[Material for this task — start]
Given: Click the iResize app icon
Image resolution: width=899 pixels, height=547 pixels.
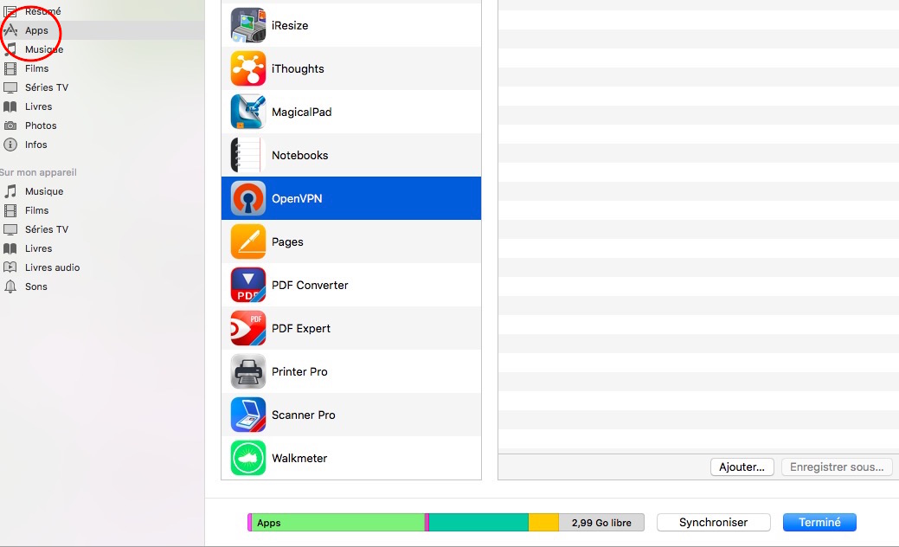Looking at the screenshot, I should pos(248,25).
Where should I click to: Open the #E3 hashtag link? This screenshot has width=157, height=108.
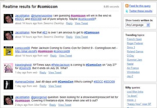(45, 33)

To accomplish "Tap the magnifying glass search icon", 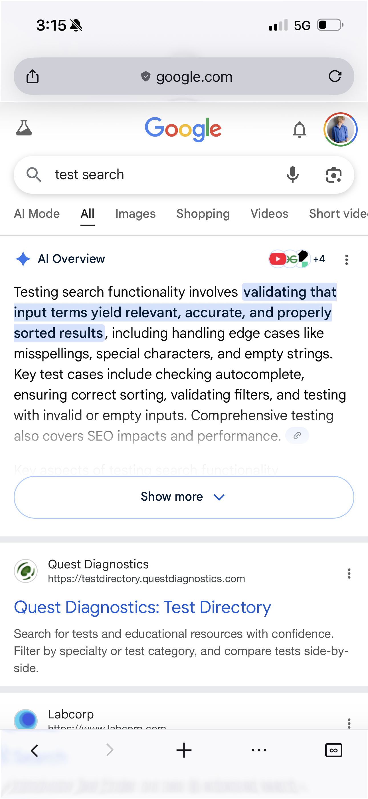I will pyautogui.click(x=34, y=175).
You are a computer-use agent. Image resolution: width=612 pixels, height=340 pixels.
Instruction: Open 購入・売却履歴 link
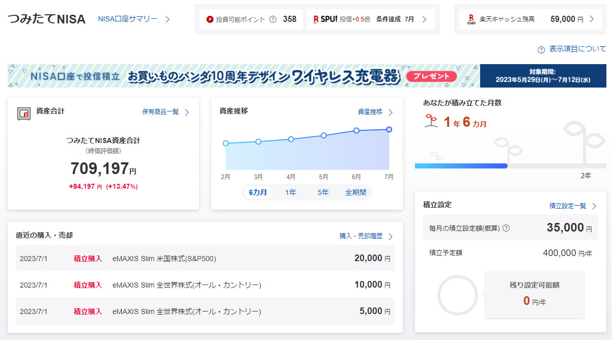366,236
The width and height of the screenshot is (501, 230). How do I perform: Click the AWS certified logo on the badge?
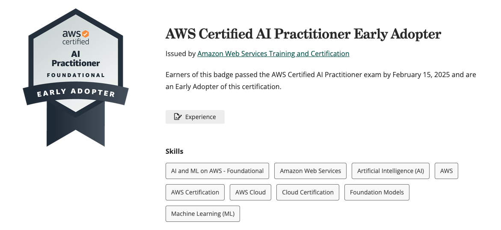[75, 37]
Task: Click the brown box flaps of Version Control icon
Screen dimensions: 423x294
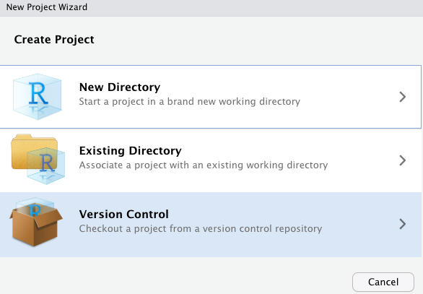Action: [x=36, y=216]
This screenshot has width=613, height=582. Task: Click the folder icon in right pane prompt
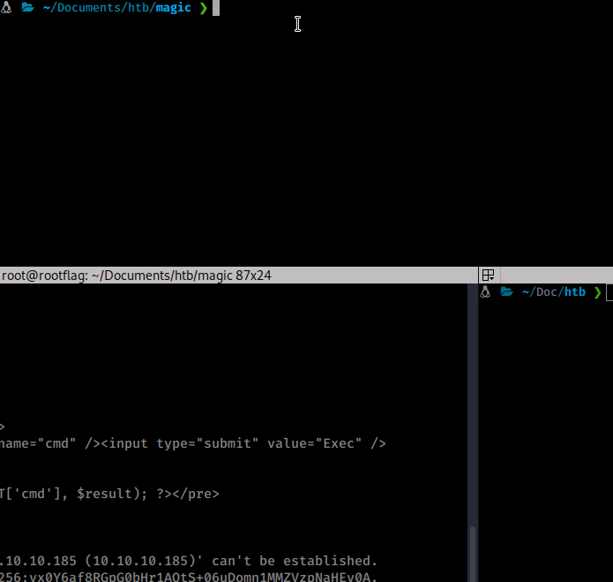tap(506, 292)
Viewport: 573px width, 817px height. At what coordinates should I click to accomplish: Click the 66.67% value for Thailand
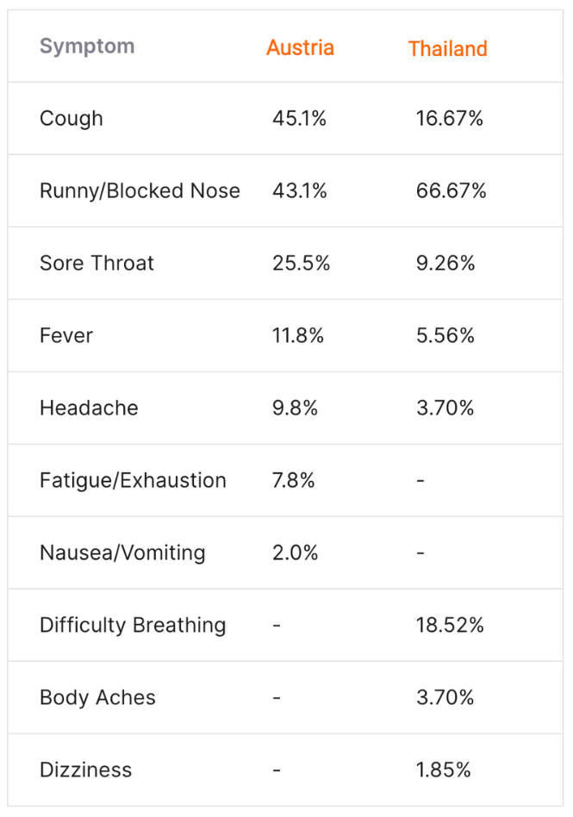coord(451,191)
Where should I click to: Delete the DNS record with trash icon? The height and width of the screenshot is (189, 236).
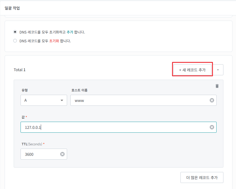[x=217, y=86]
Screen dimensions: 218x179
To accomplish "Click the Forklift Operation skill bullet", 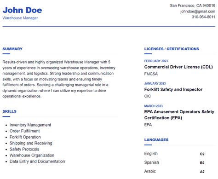I will (x=25, y=137).
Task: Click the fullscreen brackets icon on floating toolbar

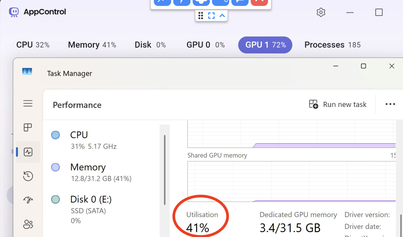Action: [211, 16]
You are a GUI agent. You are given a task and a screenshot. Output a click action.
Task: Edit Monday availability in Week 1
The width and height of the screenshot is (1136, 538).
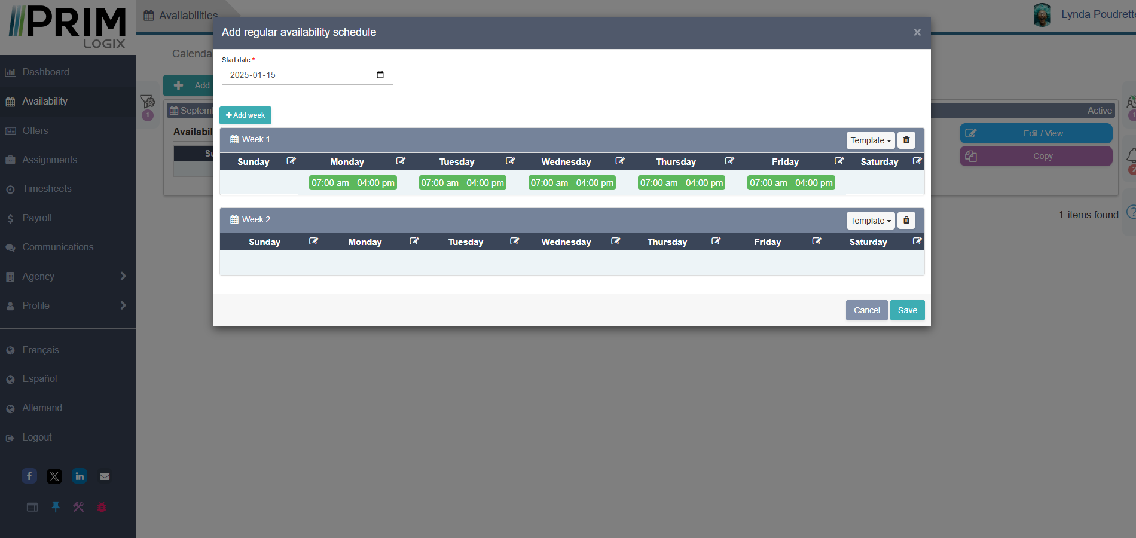[x=401, y=161]
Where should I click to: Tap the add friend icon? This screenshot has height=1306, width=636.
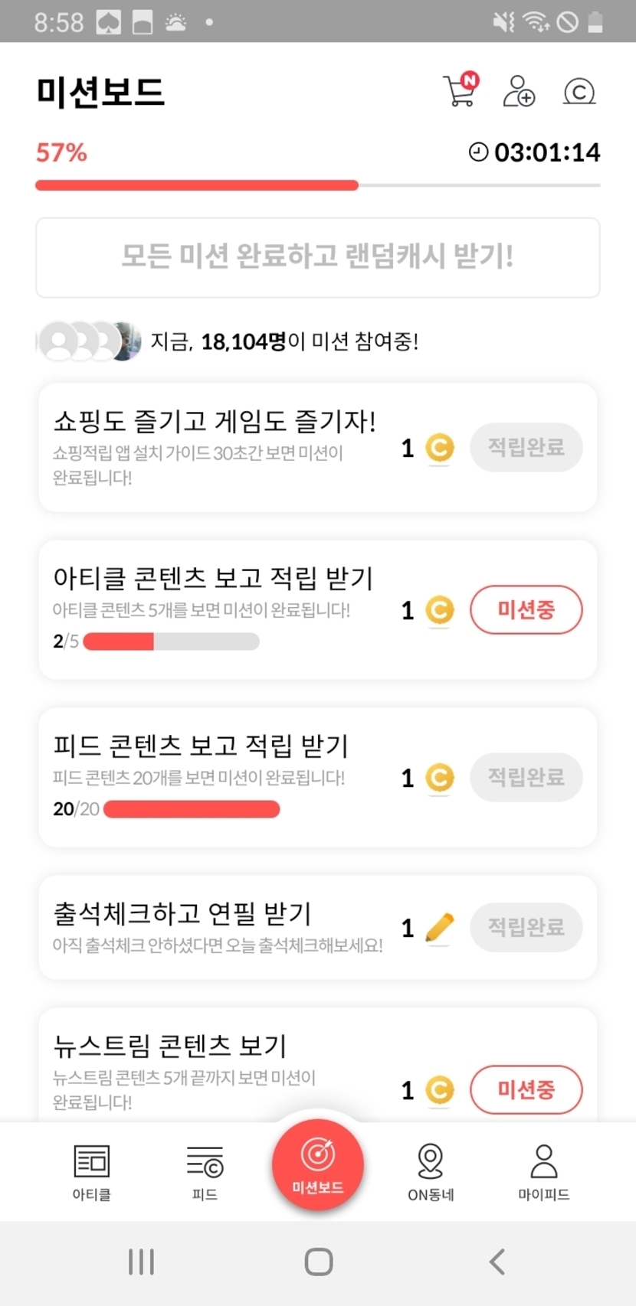coord(519,91)
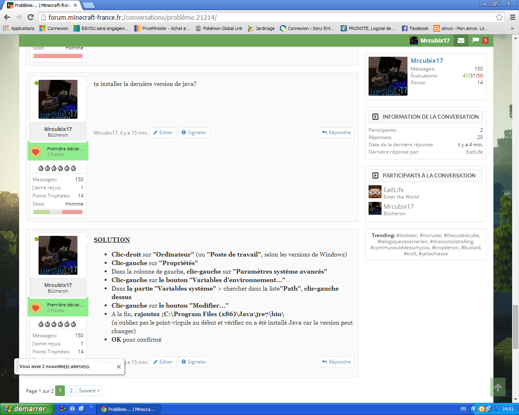This screenshot has height=415, width=519.
Task: Expand the hidden bookmarks overflow chevron
Action: [512, 28]
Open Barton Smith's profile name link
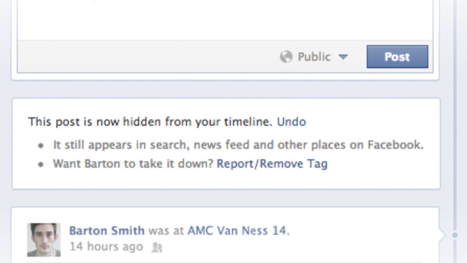467x263 pixels. (107, 231)
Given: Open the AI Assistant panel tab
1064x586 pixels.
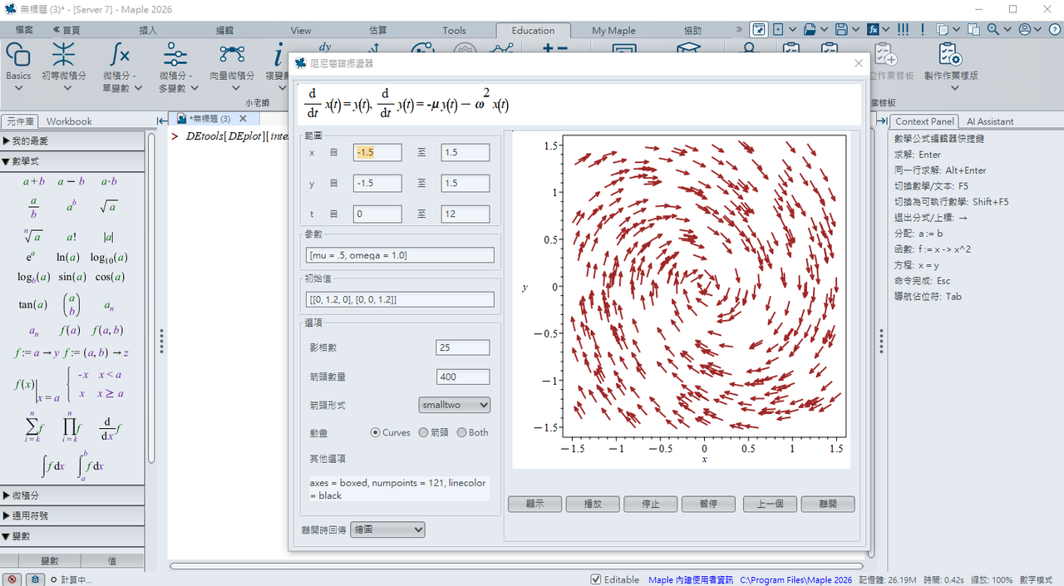Looking at the screenshot, I should pyautogui.click(x=990, y=121).
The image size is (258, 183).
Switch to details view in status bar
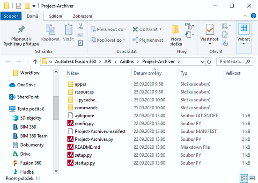point(244,178)
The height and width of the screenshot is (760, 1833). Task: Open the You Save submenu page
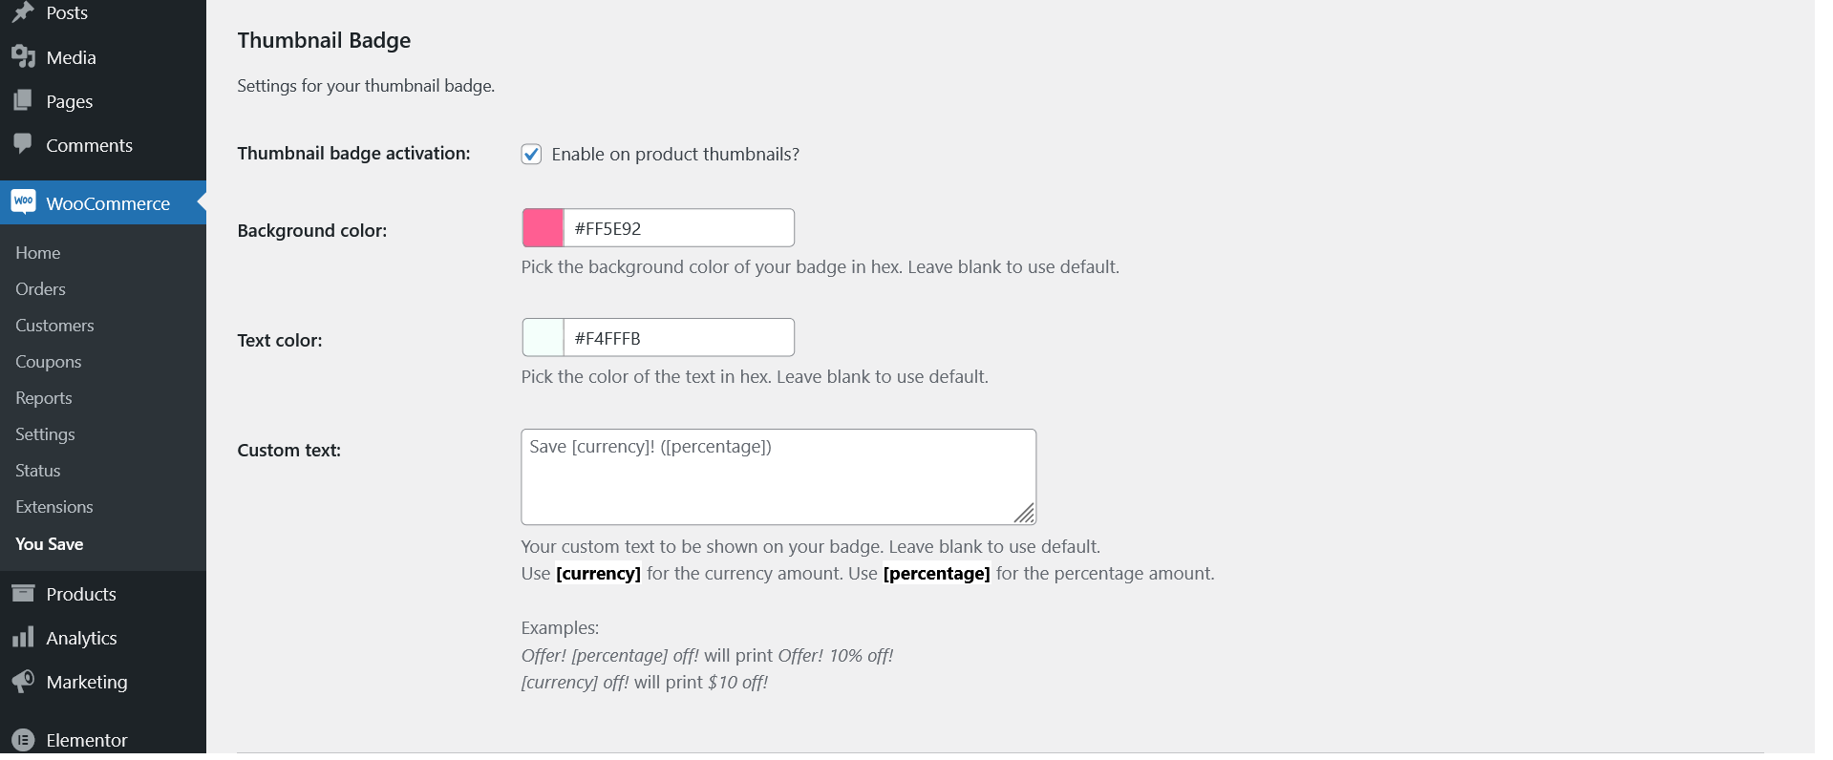(x=50, y=544)
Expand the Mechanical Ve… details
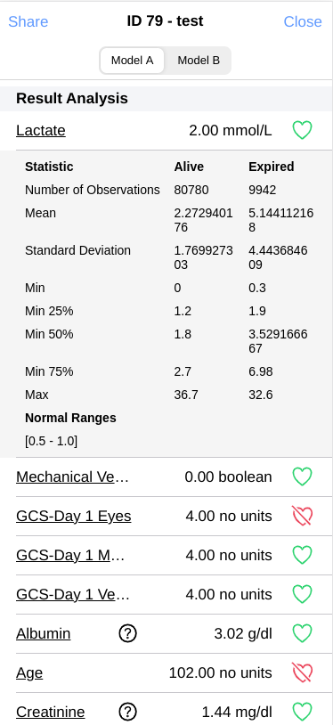Screen dimensions: 333x725 coord(73,477)
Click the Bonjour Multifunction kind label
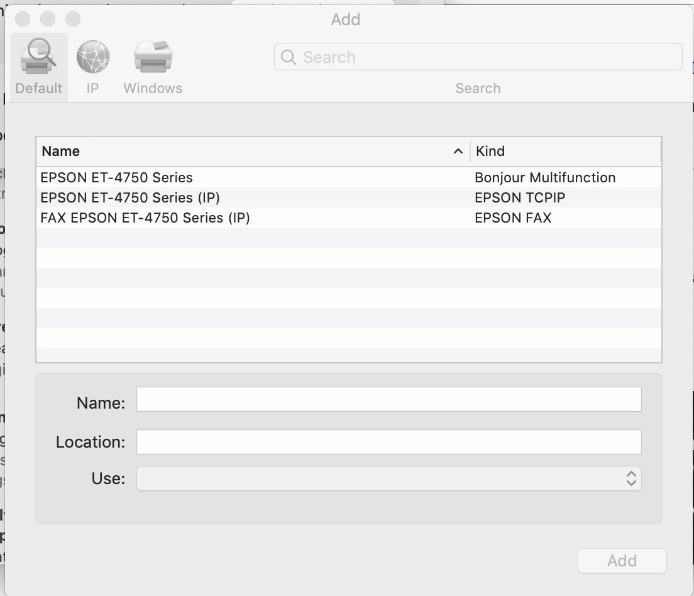The image size is (694, 596). coord(545,177)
[Material for this task — finish]
> Your assignment:
Copy exactly the lines from the one containing "The image size is (258, 183)." through the final line of the records above, both included, and leave out any pictures.

> Exercise output:
The image size is (258, 183).
Switch to details view in status bar
point(244,178)
The height and width of the screenshot is (760, 1833). Task: Open the You Save submenu page
(x=50, y=544)
Expand the Mechanical Ve… details
Screen dimensions: 333x725 coord(73,477)
Click the Bonjour Multifunction kind label
The image size is (694, 596). coord(545,177)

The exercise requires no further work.